Perhaps the very simplest way to pair wines is to look at them regionally. The most obvious example of this is Italian food; a glass of Barbera Rosso with a rich Amatriciana bucatini is a beautiful thing. The concept goes deeper than Italian food, though--consider pairing Willamette Valley cheeses with an Oregon pinot noir, for example, or opening a bottle of a Baja Mexican red to go with your enchiladas. Not all regional pairings are perfect, but it's a good place to start; in many parts of the world winemaking and eating styles developed hand in hand, and it's a simple way to begin understanding how to match tastes. To give this idea an Australian twist, try serving homegrown wine at your next BBQ--both Zinfandel and Shiraz are great with a burger, especially if you've added some spice!


Salted caramel chocolate and desserts have become ubiquitous in recent years, and people's palates are ripe for this kind of combination. If you enjoy maple bacon and other sweet+salt pairings, consider a sweet wine to go along with your saltier dishes; Australian Riesling goes particularly well with Asian cuisine. The combination of Sauternes white with Roquefort cheese is legendary. It's easier to find sweet white wines that work in combinations like this, but if you prefer a glass of red, then Beaujolais is the perfect contender.

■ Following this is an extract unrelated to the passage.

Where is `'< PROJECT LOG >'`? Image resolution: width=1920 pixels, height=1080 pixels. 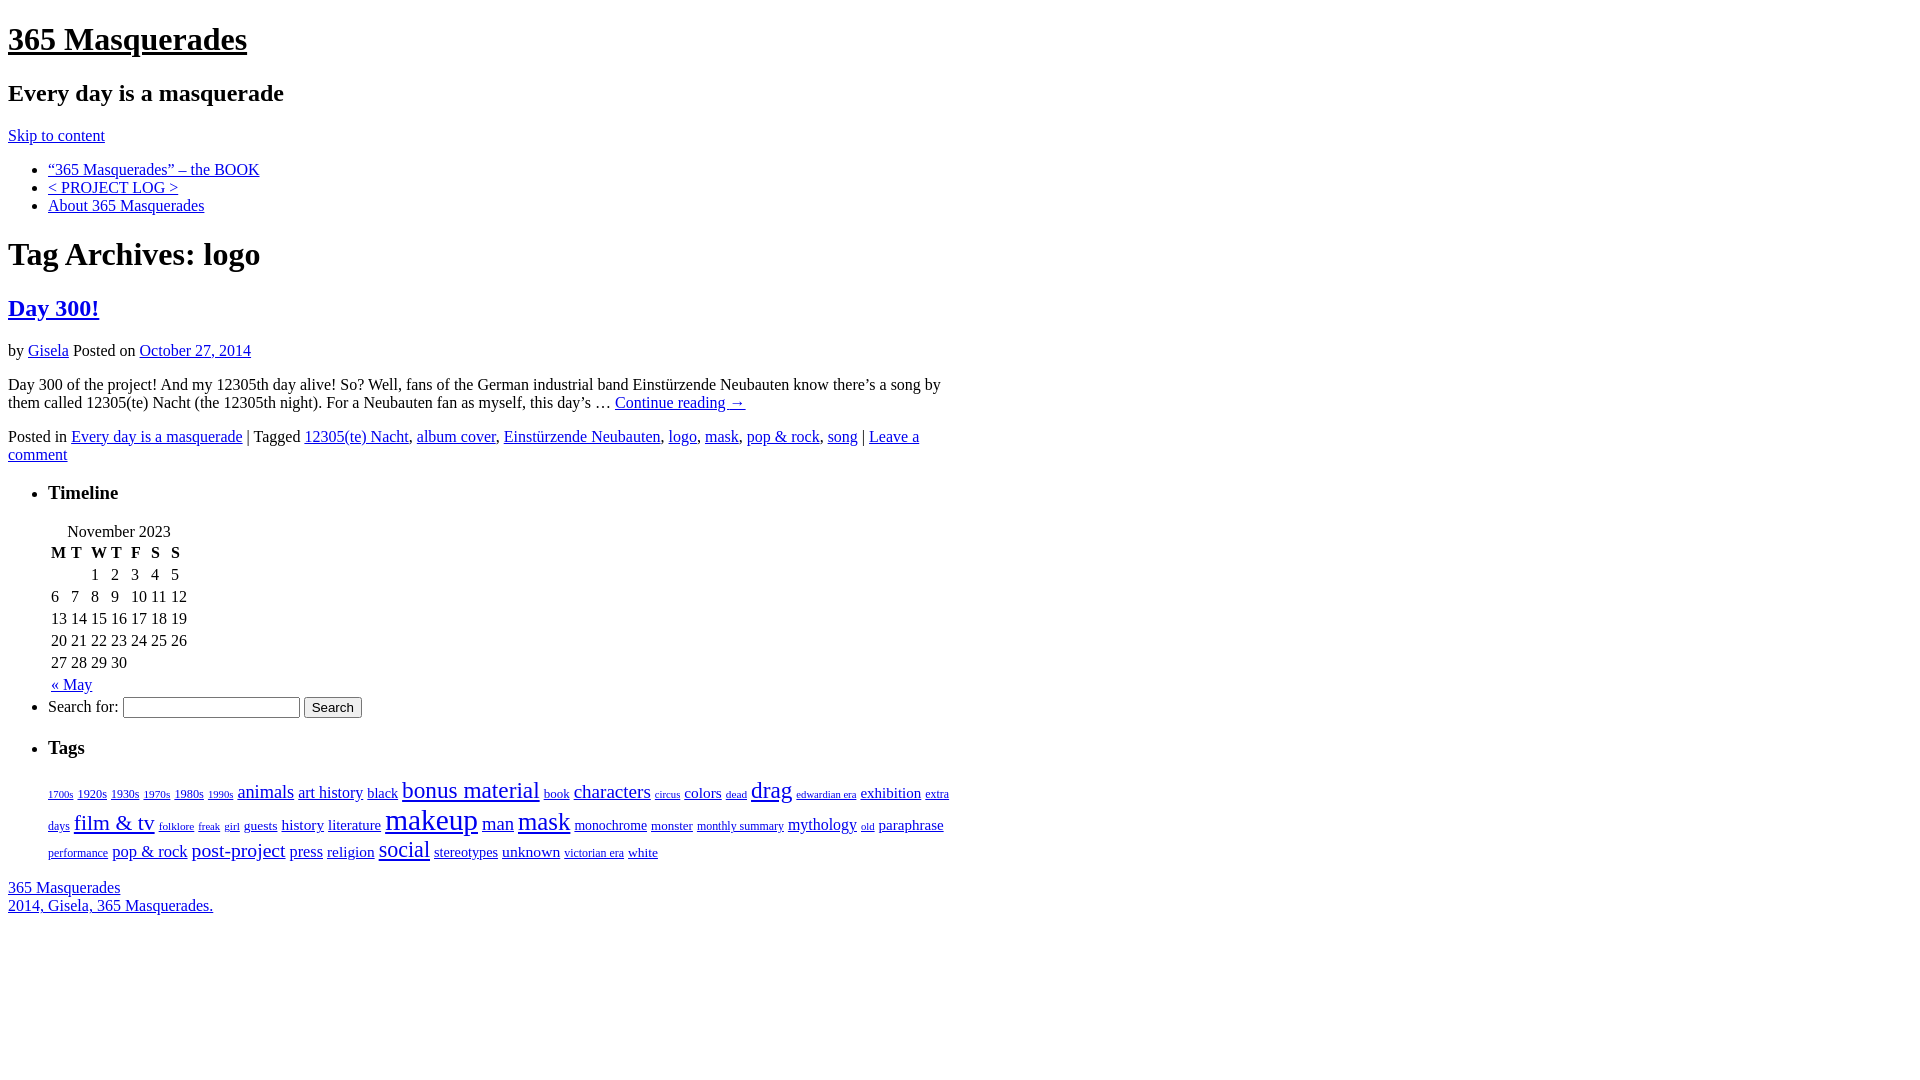
'< PROJECT LOG >' is located at coordinates (112, 187).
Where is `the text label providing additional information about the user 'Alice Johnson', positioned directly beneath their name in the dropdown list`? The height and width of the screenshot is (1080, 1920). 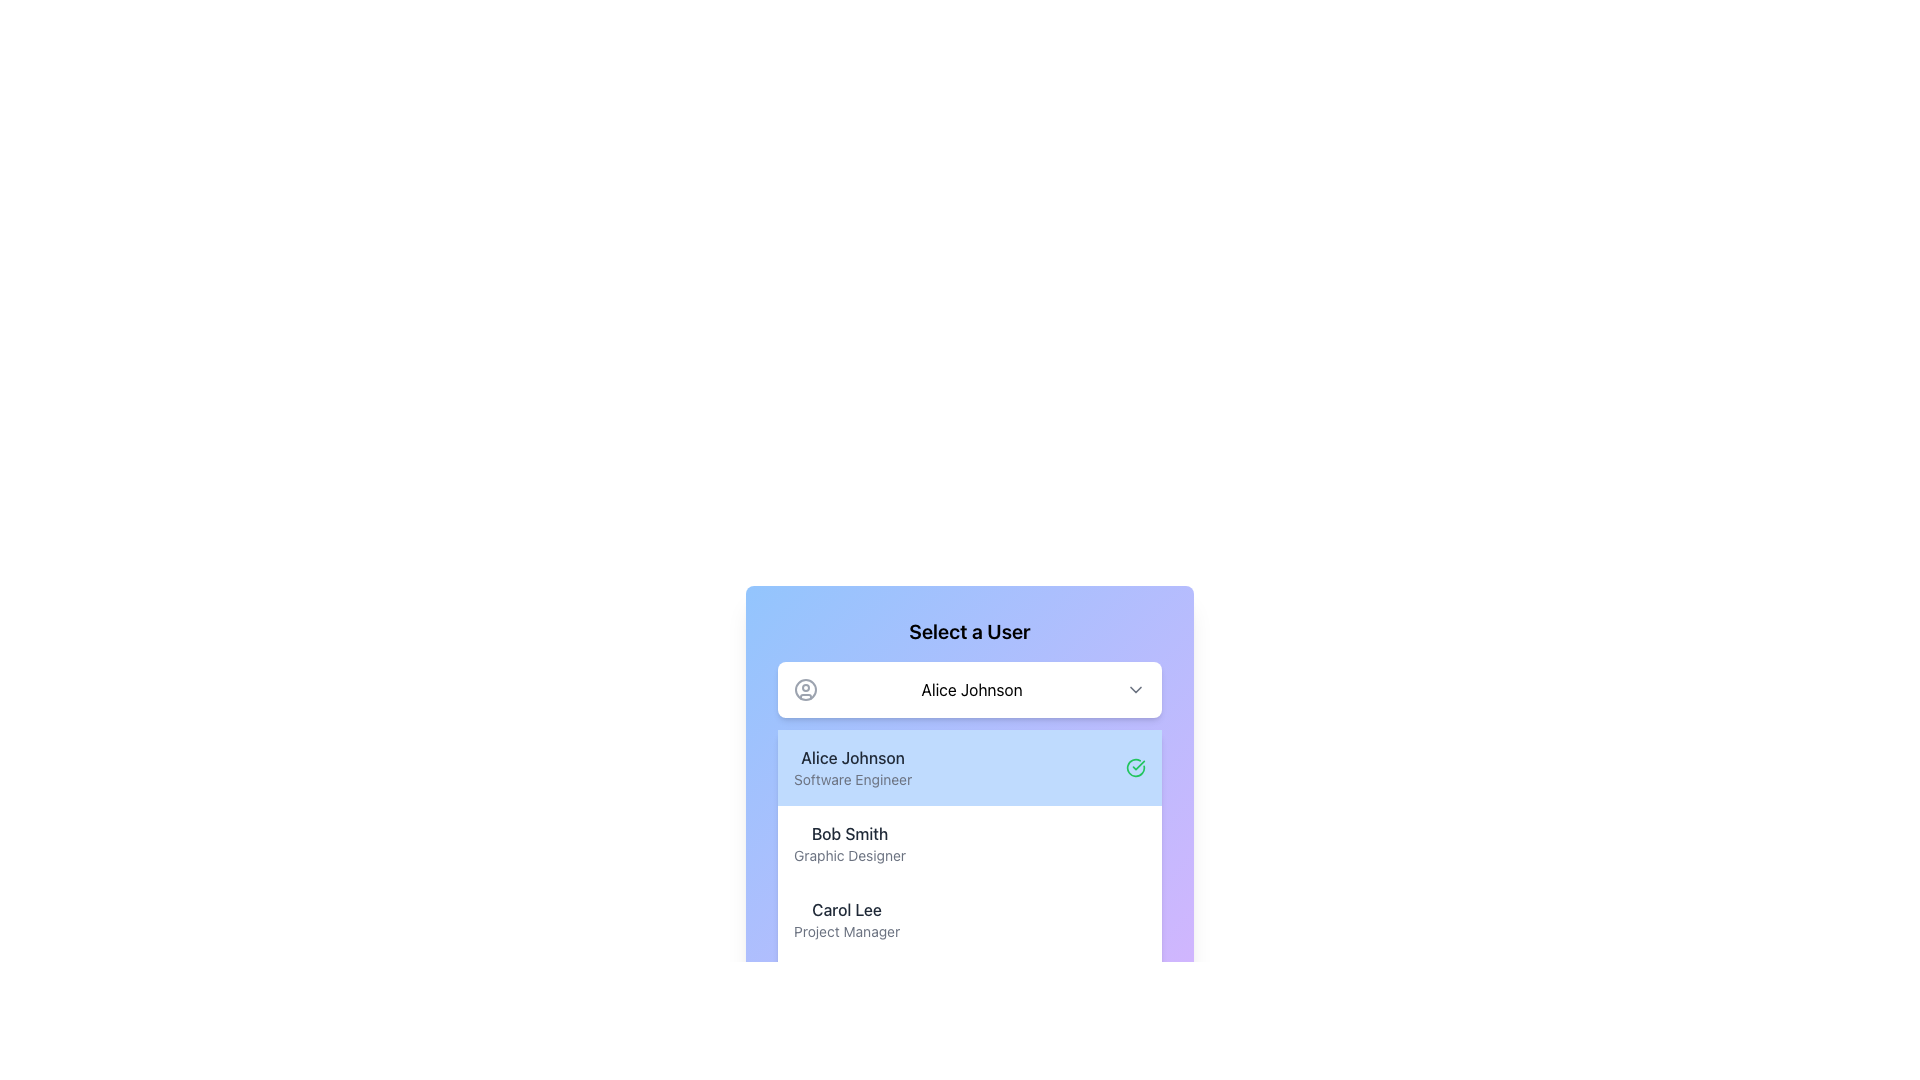 the text label providing additional information about the user 'Alice Johnson', positioned directly beneath their name in the dropdown list is located at coordinates (853, 778).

There's a reason that you're always told to serve red wine with steak: bitter tastes are a wonderful match with fatty foods. A classic Tuscan secondi piatti, for example, is incredible when served with a big well-rounded red like Bordeaux or Sangiovese--the more tannins the better. Port is a better choice for after dinner as its high alcohol content is usually considered too much for drinking with a meal, but it's beautiful alongside a rich fruity pudding. Just avoid serving wines like these with chocolate desserts--it seems a good combination to many, but in truth the similarly bitter aftertastes don't do anything for the flavour profile of either.